Are house dust mite allergen levels influenced by cold winter weather?
Article first published online: 21 JUN 2005
Volume 60, Issue 8, pages 1079–1082, August 2005
How to Cite
Gehring, U., Brunekreef, B., Fahlbusch, B., Wichmann, H.-E., Heinrich, J. and the INGA study group (2005), Are house dust mite allergen levels influenced by cold winter weather?. Allergy, 60: 1079–1082. doi: 10.1111/j.1398-9995.2005.00872.x
- Issue published online: 21 JUN 2005
- Article first published online: 21 JUN 2005
- Accepted for publication 2 March 2005
- house dust;
Background: Moisture is vitally important for house dust mites and they cannot survive in cold or hot-dry climates.
Aims of the study: To investigate the influence of two extraordinarily cold and dry winters in 1995/1996 and 1996/1997 on house dust mite levels in German homes.
Methods: Dust samples were collected between June 1995 and December 2001 on the mattresses of 655 adults and 454 schoolchildren living in five different areas of Germany. We compared house dust mite allergen Dermatophagoides pteronyssinus (Der p 1) levels before and during the winters of 1995/1996 and 1996/1997 with levels after these winters.

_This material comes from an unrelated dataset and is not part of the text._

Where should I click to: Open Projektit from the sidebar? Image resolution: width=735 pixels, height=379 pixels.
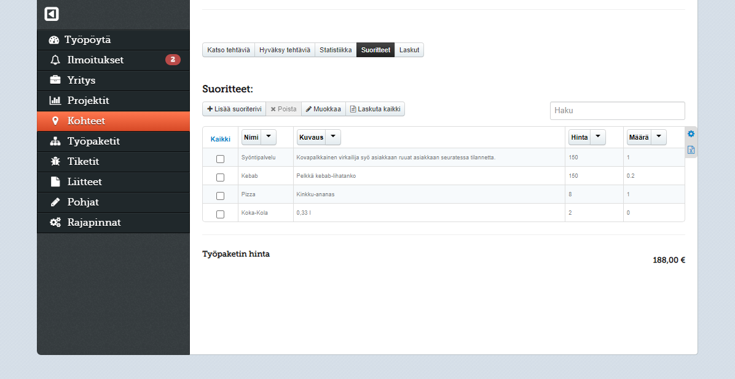point(88,101)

Results: D. pteronyssinus (Der p 1) levels in samples taken after the cold winters of 1995/1996 and 1996/1997 were approximately two times lower than Der p 1 levels in dust samples collected before or during these respective winters (Geometric means: Erfurt 89 vs 33 ng/g; Hamburg 333 vs 219 ng/g; Bitterfeld, Hettstedt, and Zerbst 296 vs 180 ng/g). Except for Hamburg, the decrease in Der p 1 levels was statistically significant. D. pteronyssinus levels measured in dust samples collected in 2001 (i.e. 3 years after the two cold winters) show a statistically non-significant increase (Geometric means: Erfurt 33 vs 39 ng/g; Hamburg 219 vs 317 ng/g), suggesting that it may take a long time for mite allergen levels to increase again after a sudden decrease.
Conclusion: We conclude that Der p 1 levels in German mattress dust samples have been approximately reduced by a factor of three to four by the two consecutive cold winters of 1995/1996 and 1996/1997.